Devenue grande, l’excès de froid ou de chaleur, le stress, le début de paludisme, la présence d’une infection, sont l’ensemble des choses étant à l’origine des crises vaso-occlusives (CVO) caractérisées par le mal d’articulations chez cette dernière. La maladie se manifeste également par de fortes fièvres et même le changement de la coloration des urines qui devenaient soit foncées soit avaient une couleur apparente au coca cola.  « La plupart du temps ce sont les douleurs qui caractérisent la drépanocytose en moi. On a mal aux os, aux articulations. C’est un mélange de douleurs en fait. C’est un peu comme ci on avait jumelé le mal de dent, le mal d’oreille, et le mal du nombril. Je ne sais pas comment expliquer. C’est comme si on tape l’os, comme si on était entrain de le scier. C’est vraiment atroce et insupportable. Parfois tu as l’impression que tu vas mourir à cause de la douleur. Depuis quelques temps, ça se manifeste aussi par l’excès de fatigue. Y a des moments comme ça où j’ai seulement envie de dormir. Dans ce cas, je fais généralement la NFS (Numération Formelle Sanguine) et une goutte épaisse qui montre que mon taux de sang a baissé ou qu’il y a un palu qui est entrain de commencer. », raconte la jeune Natacha VOUNDI. Pour y remédier, elle ajoute qu’on lui prescrit généralement des médicaments en commençant par les paliers les plus bas de l’anti douleur. On augmente le palier du médicament au fur et à mesure jusqu’à ce que la douleur se calme. « Pour moi le médicament qui marche déjà c’est celui du deuxième palier c’est-à-dire le Trabar », affirme-t-elle. En outre, la vie de la jeune Natacha n’est pas trop restreinte côté alimentation. Il n’y a que les aliments secs tels que bâton de manioc, ou les repas qui ont beaucoup d’huile lui procurent un certain inconfort.

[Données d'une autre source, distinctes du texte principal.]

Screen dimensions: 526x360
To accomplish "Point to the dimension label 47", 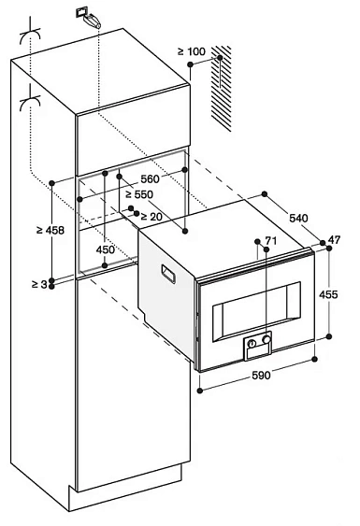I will point(345,242).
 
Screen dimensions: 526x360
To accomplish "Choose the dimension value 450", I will point(105,250).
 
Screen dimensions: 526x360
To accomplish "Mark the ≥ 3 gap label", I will point(35,283).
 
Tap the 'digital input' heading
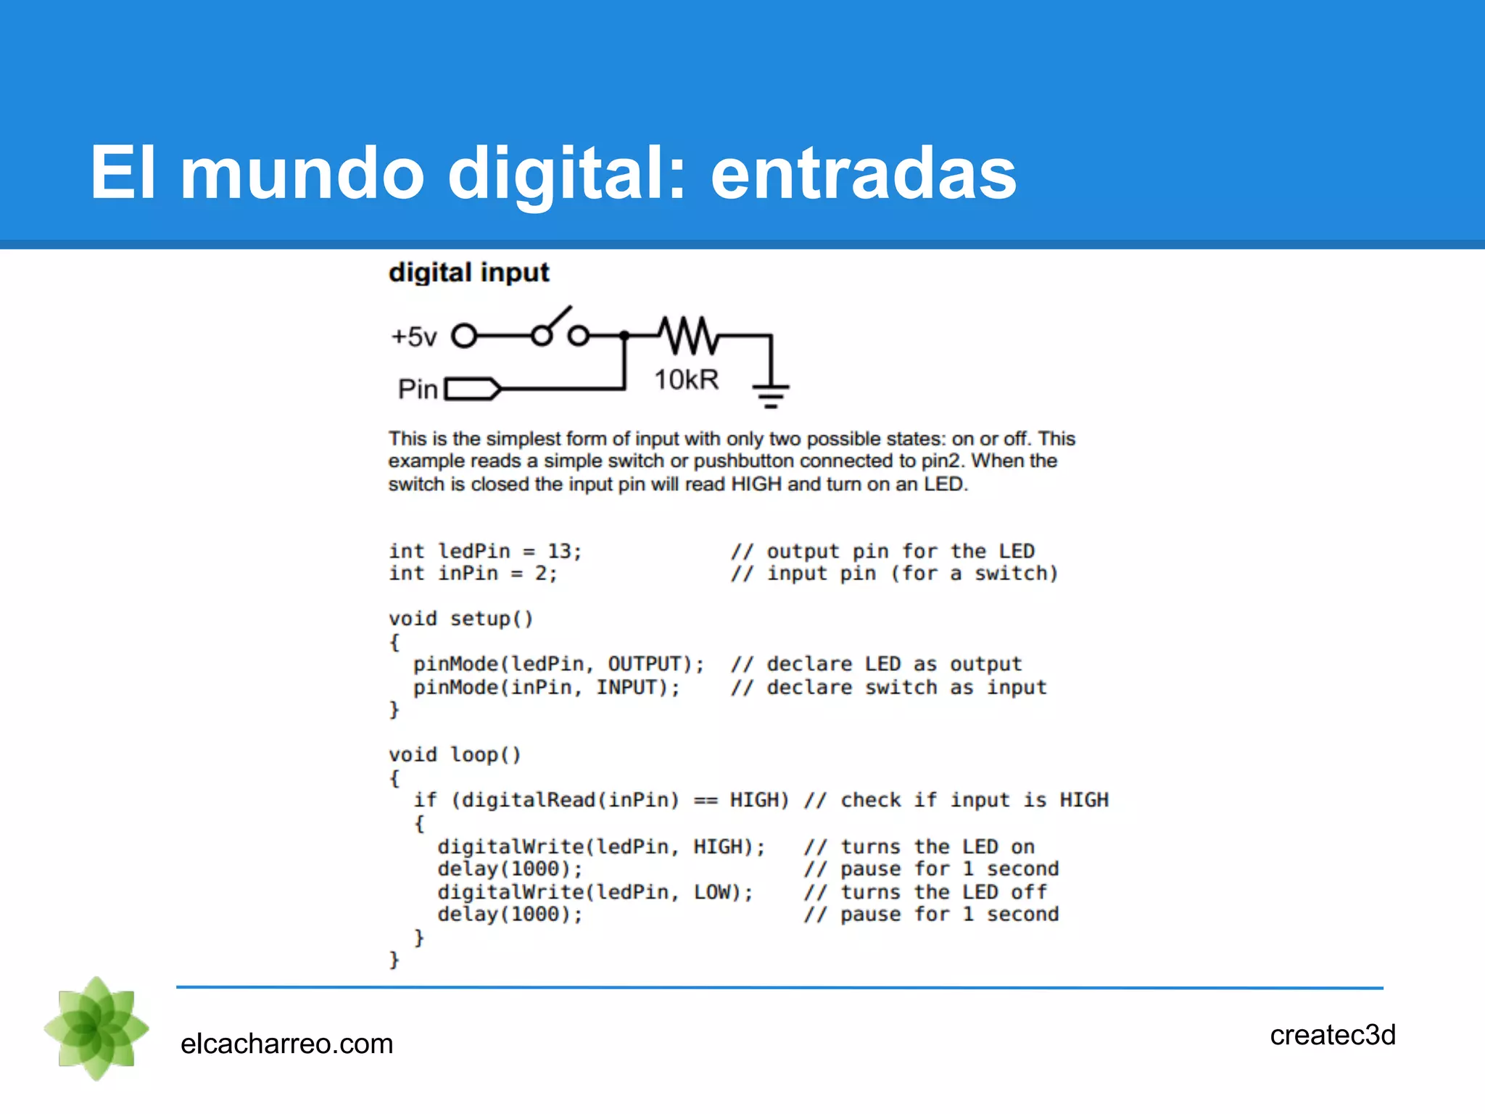coord(468,273)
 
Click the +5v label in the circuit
coord(414,337)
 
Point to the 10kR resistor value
coord(686,379)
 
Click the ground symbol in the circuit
coord(771,395)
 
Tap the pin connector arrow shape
coord(472,389)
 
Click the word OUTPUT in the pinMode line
coord(645,664)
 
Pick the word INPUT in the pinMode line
coord(626,688)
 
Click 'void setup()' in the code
coord(461,619)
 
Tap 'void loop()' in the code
coord(455,755)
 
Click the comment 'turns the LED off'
coord(943,892)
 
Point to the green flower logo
coord(96,1028)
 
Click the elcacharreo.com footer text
coord(286,1044)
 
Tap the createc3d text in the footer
coord(1333,1035)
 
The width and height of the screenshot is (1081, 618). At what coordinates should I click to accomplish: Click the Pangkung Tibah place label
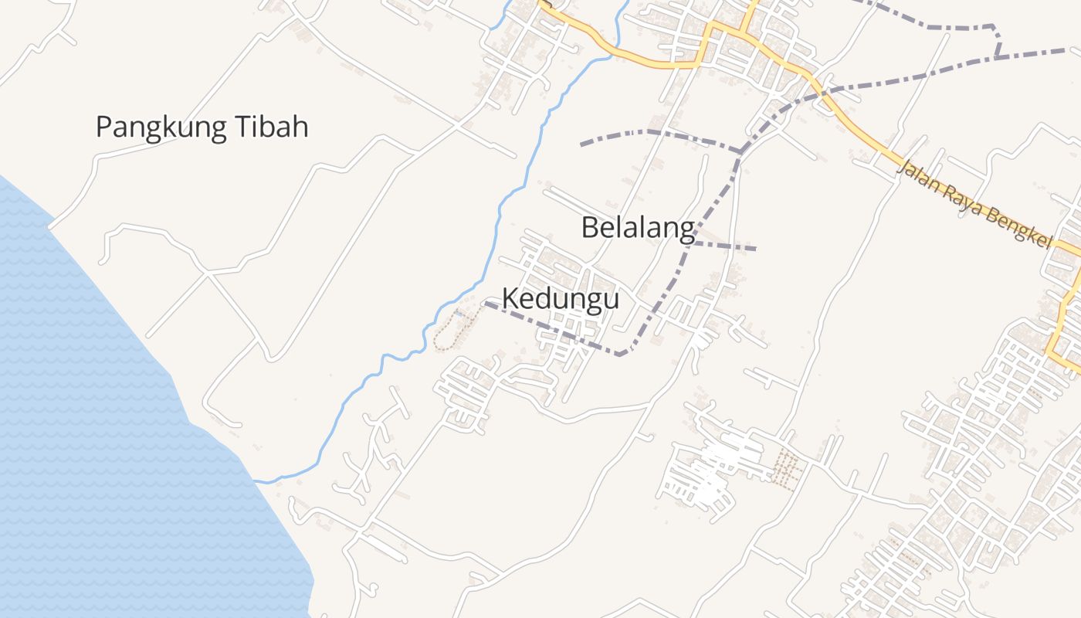pos(202,127)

Les difficultés sont également éprouvées sur le plan professionnel et sentimental à cause de sa fragilité physique. « J’ai arrêté de faire le concours parce qu’à chaque fois je me retrouvais entrain d’être malade et  hospitalisée à quelques jours de la composition. Ça a commencé à me traumatiser et j’ai décidé d’arrêter les concours. Je suis actuellement en recherche d’emploi. Il y a des travaux qu’on me propose mais c’est trop physique. Si je décide de m’engager je suis consciente que je ne vais pas tenir le coup. Je cherche par conséquent ce que je peux faire facilement sans trop d’efforts et qui peut me rapporter de l’argent. Côté sentimental, y a des ruptures dues à ma maladie qui arrivent », a-t-elle pu argumenter.

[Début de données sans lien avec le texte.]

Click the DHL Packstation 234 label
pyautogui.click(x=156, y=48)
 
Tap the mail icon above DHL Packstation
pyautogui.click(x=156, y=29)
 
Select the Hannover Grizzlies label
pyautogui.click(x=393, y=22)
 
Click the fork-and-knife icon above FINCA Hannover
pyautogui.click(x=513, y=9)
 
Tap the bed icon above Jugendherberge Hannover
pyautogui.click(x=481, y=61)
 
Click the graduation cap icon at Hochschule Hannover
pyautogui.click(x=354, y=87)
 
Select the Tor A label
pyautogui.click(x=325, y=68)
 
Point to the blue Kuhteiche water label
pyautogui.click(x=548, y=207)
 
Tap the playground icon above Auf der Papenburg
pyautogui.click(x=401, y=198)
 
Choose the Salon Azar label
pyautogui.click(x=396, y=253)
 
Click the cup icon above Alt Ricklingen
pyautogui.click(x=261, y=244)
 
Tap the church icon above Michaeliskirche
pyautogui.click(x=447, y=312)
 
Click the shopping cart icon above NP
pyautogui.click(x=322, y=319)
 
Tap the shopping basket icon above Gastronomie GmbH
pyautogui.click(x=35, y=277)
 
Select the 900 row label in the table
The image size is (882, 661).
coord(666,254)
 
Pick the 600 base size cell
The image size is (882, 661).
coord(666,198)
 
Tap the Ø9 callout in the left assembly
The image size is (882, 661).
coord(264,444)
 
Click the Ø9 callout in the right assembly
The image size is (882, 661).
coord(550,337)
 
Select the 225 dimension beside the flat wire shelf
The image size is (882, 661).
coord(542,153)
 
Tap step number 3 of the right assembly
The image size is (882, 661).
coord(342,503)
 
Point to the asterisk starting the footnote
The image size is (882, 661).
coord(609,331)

En vue d’émettre un conseil à l’endroit de ses semblables qui ont encore la frousse d’affronter la vie, elle a expliqué que « Il faudrait qu’on essaie de se dire nous sommes malades mais ça ne veut pas dire qu’on ne peut rien faire. La vie est dure. On doit avoir un mental de fer. Le fait d’être drépanocytaire n’est pas une fatalité. Ce n’est pas une raison de se faire stigmatiser par les autres. Nous ne sommes juste pas énergétiques comme les autres. Quand on est fatigué, reposons nous. Mais lorsque ça va relevons nous tête haute car il faut encore y croire ». Les drépanocytaires sont des personnes quotidiennement stigmatisées, et vues d’un autre œil minimisant. Or, ils sont atteints de maladie comme toute autre et ont des droits pareils à tout humain. Les injurier à longueur de journée n’est pas chose recommandée car, leur situation peut être le vécu de l’autre demain. Alors, cessons les messages de haines et de stigmatisation car tout être humain à le droit de se frayer une place en société.